A legal memorandum (often "legal memo") is a structured written document that analyzes a legal question by applying relevant law to a specific set of facts. In professional practice, memos are the workhorse deliverable junior lawyers, law clerks, and policy researchers produce for partners, judges, or principals who need a clear answer—and the reasoning behind it—before making a decision.
Most legal memos follow a recognizable internal structure, commonly taught as IRAC (Issue, Rule, Application, Conclusion) or its variants (CREAC, FIRAC). A typical memo contains:
- A heading identifying author, recipient, date, and subject matter
- A short question presented framing the legal issue
- A brief answer giving the bottom line
- A statement of facts relevant to the analysis
- A discussion section working through controlling authority, persuasive authority, counterarguments, and application to the facts
- A conclusion with recommended next steps
Memos are generally classified as either objective (sometimes called "office memos") or persuasive.

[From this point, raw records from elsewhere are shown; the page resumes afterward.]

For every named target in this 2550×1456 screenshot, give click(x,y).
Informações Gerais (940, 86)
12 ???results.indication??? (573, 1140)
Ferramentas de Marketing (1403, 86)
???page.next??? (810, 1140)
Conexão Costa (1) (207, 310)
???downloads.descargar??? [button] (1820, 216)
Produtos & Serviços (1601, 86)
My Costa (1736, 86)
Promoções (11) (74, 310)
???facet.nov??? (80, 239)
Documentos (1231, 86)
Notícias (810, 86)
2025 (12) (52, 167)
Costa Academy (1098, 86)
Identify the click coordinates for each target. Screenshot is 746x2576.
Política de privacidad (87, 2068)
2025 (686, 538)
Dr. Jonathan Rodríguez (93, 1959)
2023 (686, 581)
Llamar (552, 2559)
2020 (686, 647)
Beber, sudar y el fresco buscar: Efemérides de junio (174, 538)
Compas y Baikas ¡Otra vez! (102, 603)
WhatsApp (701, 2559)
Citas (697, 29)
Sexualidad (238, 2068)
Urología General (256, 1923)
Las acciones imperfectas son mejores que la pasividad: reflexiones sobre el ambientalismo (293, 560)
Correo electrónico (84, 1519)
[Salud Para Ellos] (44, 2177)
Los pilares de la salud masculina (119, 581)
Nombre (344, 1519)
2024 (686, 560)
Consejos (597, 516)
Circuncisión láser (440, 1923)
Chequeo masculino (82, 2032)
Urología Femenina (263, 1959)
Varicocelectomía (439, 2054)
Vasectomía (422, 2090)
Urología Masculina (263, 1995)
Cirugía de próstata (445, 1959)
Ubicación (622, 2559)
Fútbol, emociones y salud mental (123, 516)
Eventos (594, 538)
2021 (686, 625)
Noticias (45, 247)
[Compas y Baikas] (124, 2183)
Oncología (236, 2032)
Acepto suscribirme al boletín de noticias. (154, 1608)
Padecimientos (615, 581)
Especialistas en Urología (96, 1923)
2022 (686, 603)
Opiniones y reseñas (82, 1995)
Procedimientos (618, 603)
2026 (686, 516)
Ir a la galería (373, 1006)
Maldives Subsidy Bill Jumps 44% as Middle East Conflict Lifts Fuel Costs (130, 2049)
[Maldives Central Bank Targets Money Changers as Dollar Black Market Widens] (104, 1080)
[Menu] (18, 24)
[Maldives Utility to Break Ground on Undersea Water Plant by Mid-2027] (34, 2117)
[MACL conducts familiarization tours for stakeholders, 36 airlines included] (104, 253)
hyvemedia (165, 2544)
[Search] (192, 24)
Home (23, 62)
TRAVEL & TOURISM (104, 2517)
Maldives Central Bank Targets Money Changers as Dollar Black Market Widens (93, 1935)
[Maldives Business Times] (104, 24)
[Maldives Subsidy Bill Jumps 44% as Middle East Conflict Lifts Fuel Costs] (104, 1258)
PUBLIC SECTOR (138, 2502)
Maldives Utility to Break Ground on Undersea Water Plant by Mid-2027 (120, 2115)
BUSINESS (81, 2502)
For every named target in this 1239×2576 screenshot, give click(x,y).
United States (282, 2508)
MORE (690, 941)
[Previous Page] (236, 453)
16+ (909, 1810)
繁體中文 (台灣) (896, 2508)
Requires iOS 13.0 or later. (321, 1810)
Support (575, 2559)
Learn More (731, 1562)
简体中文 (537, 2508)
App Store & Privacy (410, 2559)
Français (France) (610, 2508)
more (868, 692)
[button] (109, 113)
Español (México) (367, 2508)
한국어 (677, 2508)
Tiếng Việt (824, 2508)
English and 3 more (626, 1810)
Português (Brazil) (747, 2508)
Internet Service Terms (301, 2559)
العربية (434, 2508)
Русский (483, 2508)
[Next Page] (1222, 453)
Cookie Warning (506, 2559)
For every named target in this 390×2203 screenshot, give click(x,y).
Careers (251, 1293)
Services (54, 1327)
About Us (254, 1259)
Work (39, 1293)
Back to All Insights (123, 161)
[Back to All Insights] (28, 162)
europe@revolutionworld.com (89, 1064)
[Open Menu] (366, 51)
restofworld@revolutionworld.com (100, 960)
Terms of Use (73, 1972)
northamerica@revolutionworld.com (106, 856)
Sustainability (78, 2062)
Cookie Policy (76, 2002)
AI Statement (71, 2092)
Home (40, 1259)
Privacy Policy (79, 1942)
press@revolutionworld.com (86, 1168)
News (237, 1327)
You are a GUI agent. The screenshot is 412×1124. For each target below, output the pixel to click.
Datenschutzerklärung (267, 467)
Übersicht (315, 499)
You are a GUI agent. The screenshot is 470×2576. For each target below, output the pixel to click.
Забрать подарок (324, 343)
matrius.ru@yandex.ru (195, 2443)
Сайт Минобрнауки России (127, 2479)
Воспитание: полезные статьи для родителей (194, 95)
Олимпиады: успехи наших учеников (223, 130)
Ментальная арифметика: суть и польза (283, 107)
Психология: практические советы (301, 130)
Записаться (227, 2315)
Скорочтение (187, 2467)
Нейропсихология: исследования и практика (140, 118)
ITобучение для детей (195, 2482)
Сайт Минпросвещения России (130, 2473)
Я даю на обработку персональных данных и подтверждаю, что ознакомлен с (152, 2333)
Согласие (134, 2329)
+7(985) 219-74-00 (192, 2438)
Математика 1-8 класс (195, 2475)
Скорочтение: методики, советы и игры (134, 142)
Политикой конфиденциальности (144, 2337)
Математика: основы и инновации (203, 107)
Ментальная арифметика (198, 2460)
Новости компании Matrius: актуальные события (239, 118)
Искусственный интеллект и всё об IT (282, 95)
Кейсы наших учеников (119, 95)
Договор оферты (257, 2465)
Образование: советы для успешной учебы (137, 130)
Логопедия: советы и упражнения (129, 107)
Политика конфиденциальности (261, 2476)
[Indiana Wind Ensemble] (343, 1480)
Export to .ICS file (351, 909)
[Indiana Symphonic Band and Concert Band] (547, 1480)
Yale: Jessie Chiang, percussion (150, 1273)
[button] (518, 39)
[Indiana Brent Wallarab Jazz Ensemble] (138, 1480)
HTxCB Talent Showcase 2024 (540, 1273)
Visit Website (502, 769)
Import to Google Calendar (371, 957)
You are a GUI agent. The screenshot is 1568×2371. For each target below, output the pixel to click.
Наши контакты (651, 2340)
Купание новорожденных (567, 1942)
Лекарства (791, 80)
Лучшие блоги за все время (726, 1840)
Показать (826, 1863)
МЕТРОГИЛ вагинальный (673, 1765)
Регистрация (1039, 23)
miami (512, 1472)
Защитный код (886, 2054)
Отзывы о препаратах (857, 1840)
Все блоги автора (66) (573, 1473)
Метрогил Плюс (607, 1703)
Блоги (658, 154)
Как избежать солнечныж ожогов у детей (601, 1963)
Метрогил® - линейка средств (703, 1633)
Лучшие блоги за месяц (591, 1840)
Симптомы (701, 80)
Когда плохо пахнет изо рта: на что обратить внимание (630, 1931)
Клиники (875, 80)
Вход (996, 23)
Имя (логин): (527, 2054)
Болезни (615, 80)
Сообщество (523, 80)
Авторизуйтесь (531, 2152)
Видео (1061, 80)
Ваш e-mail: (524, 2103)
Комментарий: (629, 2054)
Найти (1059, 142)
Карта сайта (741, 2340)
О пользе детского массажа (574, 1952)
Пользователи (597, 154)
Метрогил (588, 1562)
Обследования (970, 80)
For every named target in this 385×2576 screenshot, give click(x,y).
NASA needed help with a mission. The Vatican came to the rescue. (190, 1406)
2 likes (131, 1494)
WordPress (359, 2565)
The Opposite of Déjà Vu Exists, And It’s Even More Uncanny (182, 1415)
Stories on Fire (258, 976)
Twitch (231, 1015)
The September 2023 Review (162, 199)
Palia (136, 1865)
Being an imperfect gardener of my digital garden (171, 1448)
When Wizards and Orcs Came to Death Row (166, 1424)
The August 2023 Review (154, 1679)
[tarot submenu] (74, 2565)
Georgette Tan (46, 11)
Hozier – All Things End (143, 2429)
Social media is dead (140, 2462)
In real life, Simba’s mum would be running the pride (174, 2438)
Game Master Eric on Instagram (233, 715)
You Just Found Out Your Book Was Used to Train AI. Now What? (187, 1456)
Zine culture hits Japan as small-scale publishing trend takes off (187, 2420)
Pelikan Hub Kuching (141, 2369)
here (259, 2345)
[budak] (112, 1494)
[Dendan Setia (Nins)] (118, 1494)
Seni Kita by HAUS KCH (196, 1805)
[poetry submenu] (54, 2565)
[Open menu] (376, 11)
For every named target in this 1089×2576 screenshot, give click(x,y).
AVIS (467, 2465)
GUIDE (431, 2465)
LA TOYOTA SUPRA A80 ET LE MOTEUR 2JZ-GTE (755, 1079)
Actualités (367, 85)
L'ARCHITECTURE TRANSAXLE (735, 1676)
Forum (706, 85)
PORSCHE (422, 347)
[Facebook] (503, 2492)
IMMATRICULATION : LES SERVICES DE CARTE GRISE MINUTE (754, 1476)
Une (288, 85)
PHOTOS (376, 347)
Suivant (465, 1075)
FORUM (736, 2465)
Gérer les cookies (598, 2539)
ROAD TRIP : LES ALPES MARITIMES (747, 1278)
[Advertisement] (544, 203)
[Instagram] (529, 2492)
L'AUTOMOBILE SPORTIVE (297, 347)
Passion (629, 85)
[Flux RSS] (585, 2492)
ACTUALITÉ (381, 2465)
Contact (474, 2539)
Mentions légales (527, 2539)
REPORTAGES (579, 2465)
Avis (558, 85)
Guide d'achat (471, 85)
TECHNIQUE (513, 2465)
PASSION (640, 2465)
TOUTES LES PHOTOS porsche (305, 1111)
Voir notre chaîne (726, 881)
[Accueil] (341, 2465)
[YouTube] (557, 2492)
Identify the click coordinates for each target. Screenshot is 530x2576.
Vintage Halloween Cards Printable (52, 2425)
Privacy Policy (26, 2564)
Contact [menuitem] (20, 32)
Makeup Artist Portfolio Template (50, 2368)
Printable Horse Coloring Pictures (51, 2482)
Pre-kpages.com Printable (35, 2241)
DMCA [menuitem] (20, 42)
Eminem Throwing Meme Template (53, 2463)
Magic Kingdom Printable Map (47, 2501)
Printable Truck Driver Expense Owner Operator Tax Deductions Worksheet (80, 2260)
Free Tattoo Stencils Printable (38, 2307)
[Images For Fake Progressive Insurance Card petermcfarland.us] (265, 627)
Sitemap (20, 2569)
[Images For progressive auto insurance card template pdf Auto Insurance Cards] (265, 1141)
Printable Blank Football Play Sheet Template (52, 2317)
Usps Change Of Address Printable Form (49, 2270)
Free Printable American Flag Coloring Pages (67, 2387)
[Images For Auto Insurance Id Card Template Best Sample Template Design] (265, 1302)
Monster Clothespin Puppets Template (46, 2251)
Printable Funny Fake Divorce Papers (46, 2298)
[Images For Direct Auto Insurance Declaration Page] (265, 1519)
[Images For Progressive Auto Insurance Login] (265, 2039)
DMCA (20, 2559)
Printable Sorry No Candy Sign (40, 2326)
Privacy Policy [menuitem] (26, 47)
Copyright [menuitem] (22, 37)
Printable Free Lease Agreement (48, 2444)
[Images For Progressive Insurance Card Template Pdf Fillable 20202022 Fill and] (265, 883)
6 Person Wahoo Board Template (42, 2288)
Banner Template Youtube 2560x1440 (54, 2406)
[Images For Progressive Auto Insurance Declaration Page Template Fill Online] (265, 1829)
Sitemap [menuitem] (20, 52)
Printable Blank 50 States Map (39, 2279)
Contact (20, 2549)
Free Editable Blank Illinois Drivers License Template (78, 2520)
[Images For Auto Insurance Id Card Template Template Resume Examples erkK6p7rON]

Objective memos give an honest, balanced assessment—including weaknesses in the client's position—so decision-makers can act with full information. Persuasive memos, by contrast, are advocacy documents written to convince a court or counterparty, and overlap with briefs and position papers.
In the international and intergovernmental context, legal memoranda are produced by bodies such as the UN Office of Legal Affairs, the legal services of the European Commission and Council, foreign ministries, and NGOs like the International Committee of the Red Cross. These memos interpret treaty obligations, customary international law, Security Council mandates, or domestic implementing legislation. They are frequently cited in diplomatic correspondence and occasionally leaked or declassified, becoming primary sources for researchers.
For Model UN delegates and IR students, understanding the memo format is useful both for reading government legal positions critically and for drafting policy analyses that mirror the rigor expected in professional research environments.
Example
In 2002, the US Department of Justice Office of Legal Counsel produced internal memoranda—later known as the "Torture Memos"—advising the Bush administration on the legal limits of interrogation techniques.
Frequently asked questions
An objective memo gives a balanced internal assessment, including weaknesses; a persuasive memo argues a position to convince a court, counterparty, or external audience.